REQUIRED TASK:
Rewrite the records below as a numbered list, leaving out any blank lines.

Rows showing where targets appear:
•••••

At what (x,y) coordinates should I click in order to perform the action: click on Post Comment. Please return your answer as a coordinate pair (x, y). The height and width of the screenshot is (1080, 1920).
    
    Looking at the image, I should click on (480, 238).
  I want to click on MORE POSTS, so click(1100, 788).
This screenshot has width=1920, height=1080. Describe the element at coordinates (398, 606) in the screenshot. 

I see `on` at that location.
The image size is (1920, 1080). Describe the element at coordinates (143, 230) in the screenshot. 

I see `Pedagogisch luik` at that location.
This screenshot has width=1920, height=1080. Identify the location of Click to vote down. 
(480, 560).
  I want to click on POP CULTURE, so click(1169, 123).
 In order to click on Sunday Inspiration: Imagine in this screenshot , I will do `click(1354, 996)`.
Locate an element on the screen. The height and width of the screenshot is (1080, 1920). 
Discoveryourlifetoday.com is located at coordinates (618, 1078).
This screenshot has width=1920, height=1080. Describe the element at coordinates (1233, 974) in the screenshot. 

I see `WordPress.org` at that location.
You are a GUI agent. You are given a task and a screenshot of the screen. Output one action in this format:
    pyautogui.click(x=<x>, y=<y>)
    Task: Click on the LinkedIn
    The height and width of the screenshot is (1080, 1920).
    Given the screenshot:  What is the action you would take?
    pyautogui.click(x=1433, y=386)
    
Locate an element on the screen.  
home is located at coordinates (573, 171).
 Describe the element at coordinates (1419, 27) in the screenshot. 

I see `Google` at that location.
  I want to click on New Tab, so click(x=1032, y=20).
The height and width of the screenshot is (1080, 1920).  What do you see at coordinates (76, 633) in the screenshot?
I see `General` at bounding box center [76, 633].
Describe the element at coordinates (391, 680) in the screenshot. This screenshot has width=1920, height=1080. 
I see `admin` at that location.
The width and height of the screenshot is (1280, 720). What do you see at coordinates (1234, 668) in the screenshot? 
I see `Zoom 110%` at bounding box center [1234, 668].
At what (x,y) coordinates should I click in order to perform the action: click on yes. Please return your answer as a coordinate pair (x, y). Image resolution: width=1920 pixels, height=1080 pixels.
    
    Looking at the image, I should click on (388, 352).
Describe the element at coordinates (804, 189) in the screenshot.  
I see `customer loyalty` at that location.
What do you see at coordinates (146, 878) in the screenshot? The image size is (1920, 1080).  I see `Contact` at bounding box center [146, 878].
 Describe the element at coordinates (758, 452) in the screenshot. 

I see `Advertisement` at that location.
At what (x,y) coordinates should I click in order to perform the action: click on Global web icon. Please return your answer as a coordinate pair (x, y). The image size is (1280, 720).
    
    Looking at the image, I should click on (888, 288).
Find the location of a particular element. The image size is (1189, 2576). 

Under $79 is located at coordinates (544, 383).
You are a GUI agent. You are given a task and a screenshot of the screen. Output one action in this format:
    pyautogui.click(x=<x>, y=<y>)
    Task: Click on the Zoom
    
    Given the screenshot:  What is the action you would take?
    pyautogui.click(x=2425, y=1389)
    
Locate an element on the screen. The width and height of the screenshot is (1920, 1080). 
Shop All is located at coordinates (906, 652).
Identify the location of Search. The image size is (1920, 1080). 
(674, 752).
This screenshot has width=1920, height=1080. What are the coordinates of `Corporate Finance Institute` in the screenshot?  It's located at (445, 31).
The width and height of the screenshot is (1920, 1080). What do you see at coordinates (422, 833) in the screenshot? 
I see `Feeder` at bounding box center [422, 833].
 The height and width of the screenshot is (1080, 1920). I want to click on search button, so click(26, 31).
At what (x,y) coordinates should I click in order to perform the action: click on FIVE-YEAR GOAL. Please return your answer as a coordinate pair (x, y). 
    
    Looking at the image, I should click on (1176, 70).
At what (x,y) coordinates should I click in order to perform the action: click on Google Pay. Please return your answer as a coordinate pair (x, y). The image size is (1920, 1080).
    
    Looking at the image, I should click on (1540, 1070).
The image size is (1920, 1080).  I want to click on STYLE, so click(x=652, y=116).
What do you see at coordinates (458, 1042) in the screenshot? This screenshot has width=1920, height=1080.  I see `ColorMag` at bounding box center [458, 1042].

•••••

SOLVED EXERCISE:
1. At what (x,y) coordinates should I click in order to perform the action: click on Post Comment. Please return your answer as a coordinate pair (x, y). The height and width of the screenshot is (1080, 1920).
2.     Looking at the image, I should click on (480, 238).
3.   I want to click on MORE POSTS, so click(1100, 788).
4. This screenshot has width=1920, height=1080. Describe the element at coordinates (398, 606) in the screenshot. 
5. I see `on` at that location.
6. The image size is (1920, 1080). Describe the element at coordinates (143, 230) in the screenshot. 
7. I see `Pedagogisch luik` at that location.
8. This screenshot has width=1920, height=1080. Identify the location of Click to vote down. 
9. (480, 560).
10.   I want to click on POP CULTURE, so click(1169, 123).
11.  In order to click on Sunday Inspiration: Imagine in this screenshot , I will do `click(1354, 996)`.
12. Locate an element on the screen. The height and width of the screenshot is (1080, 1920). 
13. Discoveryourlifetoday.com is located at coordinates (618, 1078).
14. This screenshot has width=1920, height=1080. Describe the element at coordinates (1233, 974) in the screenshot. 
15. I see `WordPress.org` at that location.
16. You are a GUI agent. You are given a task and a screenshot of the screen. Output one action in this format:
17.     pyautogui.click(x=<x>, y=<y>)
18.     Task: Click on the LinkedIn
19.     The height and width of the screenshot is (1080, 1920).
20.     Given the screenshot:  What is the action you would take?
21.     pyautogui.click(x=1433, y=386)
22. Locate an element on the screen.  
23. home is located at coordinates (573, 171).
24.  Describe the element at coordinates (1419, 27) in the screenshot. 
25. I see `Google` at that location.
26.   I want to click on New Tab, so click(x=1032, y=20).
27. The height and width of the screenshot is (1080, 1920).  What do you see at coordinates (76, 633) in the screenshot?
28. I see `General` at bounding box center [76, 633].
29. Describe the element at coordinates (391, 680) in the screenshot. This screenshot has width=1920, height=1080. 
30. I see `admin` at that location.
31. The width and height of the screenshot is (1280, 720). What do you see at coordinates (1234, 668) in the screenshot? 
32. I see `Zoom 110%` at bounding box center [1234, 668].
33. At what (x,y) coordinates should I click in order to perform the action: click on yes. Please return your answer as a coordinate pair (x, y). Image resolution: width=1920 pixels, height=1080 pixels.
34.     Looking at the image, I should click on (388, 352).
35. Describe the element at coordinates (804, 189) in the screenshot.  
36. I see `customer loyalty` at that location.
37. What do you see at coordinates (146, 878) in the screenshot? The image size is (1920, 1080).  I see `Contact` at bounding box center [146, 878].
38.  Describe the element at coordinates (758, 452) in the screenshot. 
39. I see `Advertisement` at that location.
40. At what (x,y) coordinates should I click in order to perform the action: click on Global web icon. Please return your answer as a coordinate pair (x, y). The image size is (1280, 720).
41.     Looking at the image, I should click on (888, 288).
42. Find the location of a particular element. The image size is (1189, 2576). 
43. Under $79 is located at coordinates (544, 383).
44. You are a GUI agent. You are given a task and a screenshot of the screen. Output one action in this format:
45.     pyautogui.click(x=<x>, y=<y>)
46.     Task: Click on the Zoom
47.     Given the screenshot:  What is the action you would take?
48.     pyautogui.click(x=2425, y=1389)
49. Locate an element on the screen. The width and height of the screenshot is (1920, 1080). 
50. Shop All is located at coordinates (906, 652).
51. Identify the location of Search. The image size is (1920, 1080). 
52. (674, 752).
53. This screenshot has width=1920, height=1080. What are the coordinates of `Corporate Finance Institute` in the screenshot?  It's located at (445, 31).
54. The width and height of the screenshot is (1920, 1080). What do you see at coordinates (422, 833) in the screenshot? 
55. I see `Feeder` at bounding box center [422, 833].
56.  The height and width of the screenshot is (1080, 1920). I want to click on search button, so click(26, 31).
57. At what (x,y) coordinates should I click in order to perform the action: click on FIVE-YEAR GOAL. Please return your answer as a coordinate pair (x, y). 
58.     Looking at the image, I should click on (1176, 70).
59. At what (x,y) coordinates should I click in order to perform the action: click on Google Pay. Please return your answer as a coordinate pair (x, y). The image size is (1920, 1080).
60.     Looking at the image, I should click on (1540, 1070).
61. The image size is (1920, 1080).  I want to click on STYLE, so click(x=652, y=116).
62. What do you see at coordinates (458, 1042) in the screenshot? This screenshot has width=1920, height=1080.  I see `ColorMag` at bounding box center [458, 1042].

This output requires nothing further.